Identification of aberrant 2′–5′ RNA linkage isomers by pellicular anion exchange chromatography

During chemical RNA synthesis, many undesired products may be formed. In addition to the “n–x” sequences, depurination products, and incompletely deprotected oligonucleotides, linkage isomers may form during condensation and/or deprotection of the synthetic products. Under acidic conditions, bond migration may alter normal 3′–5′ diesters to aberrant 2′–5′ diesters. This results in isomers that are difficult to identify by MS and LC–MS techniques because the isomers have identical masses. HPLC methods for identification of these isomers have not advanced because the isomers are not expected to exhibit differences in hydrophobicity that allow resolution by reversed-phase columns. Neither are changes in ionic interactions anticipated for these isomers that would allow resolution by ion exchange methods. We observed that chromatography on pellicular anion exchange phases, but not on porous anion exchange phases, completely resolves oligonucleotides with very slight conformation differences (e.g., DNA vs. RNA of identical sequence). Because incorporation of 2′–5′ linkages in RNA will alter solution conformation slightly, we considered that this pellicular ion exchanger might also allow resolution of identical RNA sequences harboring aberrant 2′–5′ linkages from those lacking aberrant 2′–5′ linkages.

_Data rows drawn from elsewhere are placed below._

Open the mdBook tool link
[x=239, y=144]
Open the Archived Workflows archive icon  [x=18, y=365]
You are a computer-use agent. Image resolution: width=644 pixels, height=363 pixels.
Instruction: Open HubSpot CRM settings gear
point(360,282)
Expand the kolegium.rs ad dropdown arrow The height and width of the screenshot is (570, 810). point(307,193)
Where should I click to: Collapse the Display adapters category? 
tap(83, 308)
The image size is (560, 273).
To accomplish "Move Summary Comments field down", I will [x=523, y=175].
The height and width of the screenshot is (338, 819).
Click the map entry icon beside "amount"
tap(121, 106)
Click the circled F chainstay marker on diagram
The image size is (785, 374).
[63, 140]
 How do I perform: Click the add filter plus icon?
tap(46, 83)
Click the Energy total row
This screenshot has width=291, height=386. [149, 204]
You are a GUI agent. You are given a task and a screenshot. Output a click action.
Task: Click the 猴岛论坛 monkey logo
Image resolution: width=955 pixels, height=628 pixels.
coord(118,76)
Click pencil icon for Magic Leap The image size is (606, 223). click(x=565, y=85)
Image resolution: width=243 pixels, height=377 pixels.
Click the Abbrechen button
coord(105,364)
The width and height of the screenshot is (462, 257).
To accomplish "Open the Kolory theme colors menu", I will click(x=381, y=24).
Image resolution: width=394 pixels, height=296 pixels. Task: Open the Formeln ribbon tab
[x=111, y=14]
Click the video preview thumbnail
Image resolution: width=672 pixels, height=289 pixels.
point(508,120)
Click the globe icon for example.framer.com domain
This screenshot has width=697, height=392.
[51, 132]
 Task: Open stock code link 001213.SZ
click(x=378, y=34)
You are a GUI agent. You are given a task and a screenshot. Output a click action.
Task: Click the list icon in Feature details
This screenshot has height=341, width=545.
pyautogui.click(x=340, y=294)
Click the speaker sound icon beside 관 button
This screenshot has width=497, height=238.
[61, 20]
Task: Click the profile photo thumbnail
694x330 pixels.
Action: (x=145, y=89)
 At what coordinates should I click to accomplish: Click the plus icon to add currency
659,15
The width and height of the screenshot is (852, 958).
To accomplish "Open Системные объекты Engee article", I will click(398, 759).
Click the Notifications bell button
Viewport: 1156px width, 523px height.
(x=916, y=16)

Using the nonporous DNAPac PA200 column, we demonstrated a chromatographic procedure for resolving synthetic RNA with aberrant linkages from their normally linked counterparts. Under certain conditions, aberrant isomers are not completely resolved from those containing only normal linkages. Therefore, we also developed an independent linkage-confirming method using a 5′–3′ exonuclease. This enzyme produces incomplete digestion products during digestion of synthetic RNA containing aberrant 2′–5′ linkages, and these are readily resolved by DNAPac PA200 chromatography.